How do you make a time limited trial version, where limiting the time
is fairly fool-proof? How do you know how long the user has your app
installed (including the possibility that the app has been uninstalled
one or more times...)?

Thanks!
On Feb 25, 2:34 am, String <[email protected]> wrote:
> On Feb 25, 4:00 am, Carmen Delessio <[email protected]> wrote:
>
> > It seems like it should be possible to have 2 apps signed with same
> > certificate.
> > See the info below.  If your paid app exposed functionality to your free app
> > you would get the free/paid goal.
> > The free app would check whether paid app was installed, if it was it would
> > be used.  If not an upgrade message would be displayed.
>
> This is exactly what I do with one of my apps, TerraTime. I call the
> paid app the "license", and it has essentially no functionality of its
> own; it just needs to be present for the full functionality of the
> free app to be unlocked. I have a slightly different marketing
> strategy - my free app has the full feature set, but is just time-
> limited to a trial period. It's that time limit which the license
> unlocks. But the same approach should work for a freemium model like
> yours.
>
> The major advantage to this is a single code base. From this
> perspective, it works well.
>
> There are a number of small drawbacks that I've found, however.
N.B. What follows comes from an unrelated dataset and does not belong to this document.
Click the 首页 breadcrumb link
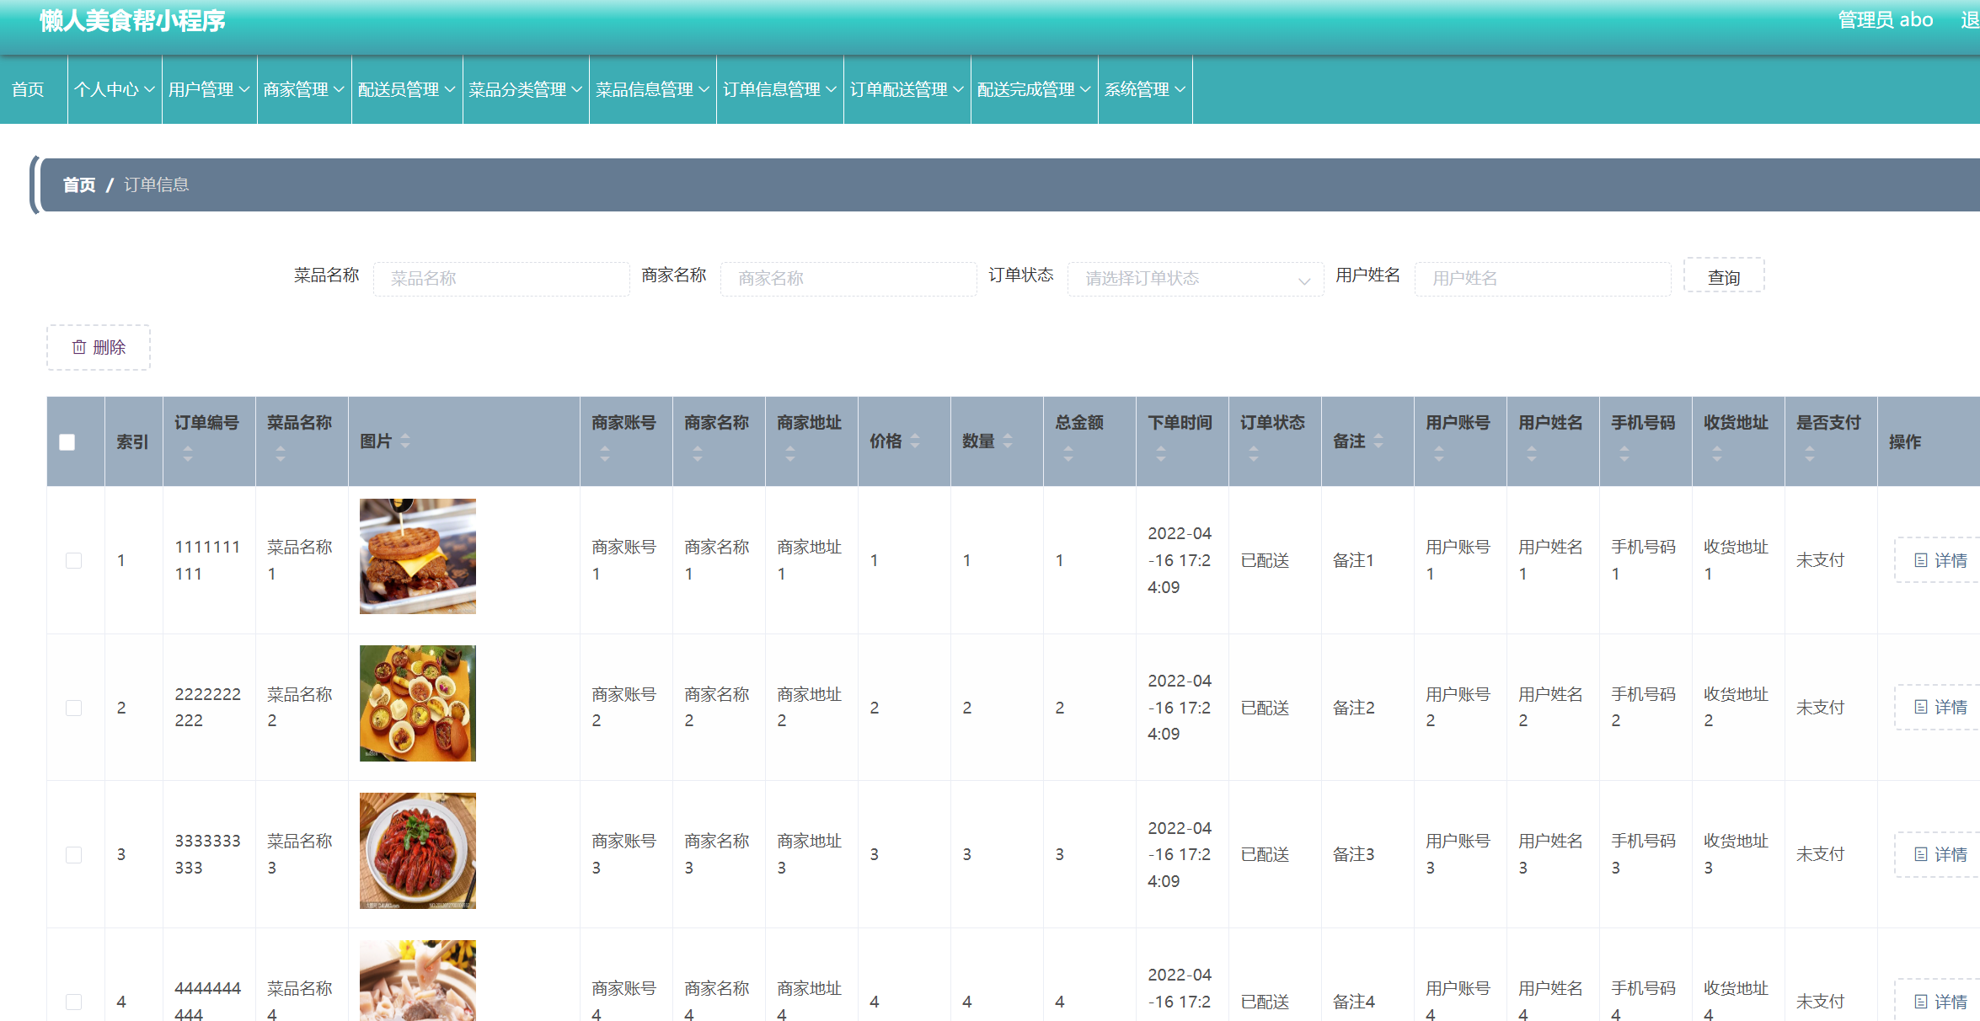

> Primarily, it causes some confusion for the user... The free app is
> named "TerraTime Trial", but it needs to stay installed when the user
> upgrades. I mostly get around this with clear instructions in all the
> relevant places. This may be less applicable with your strategy; just
> make sure you don't name the free version "Lite" or some such. And
> make VERY clear in the app description that it's a freemium model, or
> you'll get complaints.
>
> Overall, it'd be better if the Market supported in-app purchases (like
> certain other App Stores do). But there are so many other, more
> serious problems with the market that this feature is probably -
> hopefully - pretty far down the priority list.
>
> A completely different possibility might be to organize your code into
> a single JAR file which you can then include in both application
> packages. While this would let you maintain only a single version of
> your Java source, it wouldn't help you with other code (manifests,
> resources, etc). Also, I've personally never got it to work, but I
> think that's more to do with unfamiliarity with Eclipse & Java outside
> of the usual Android development track.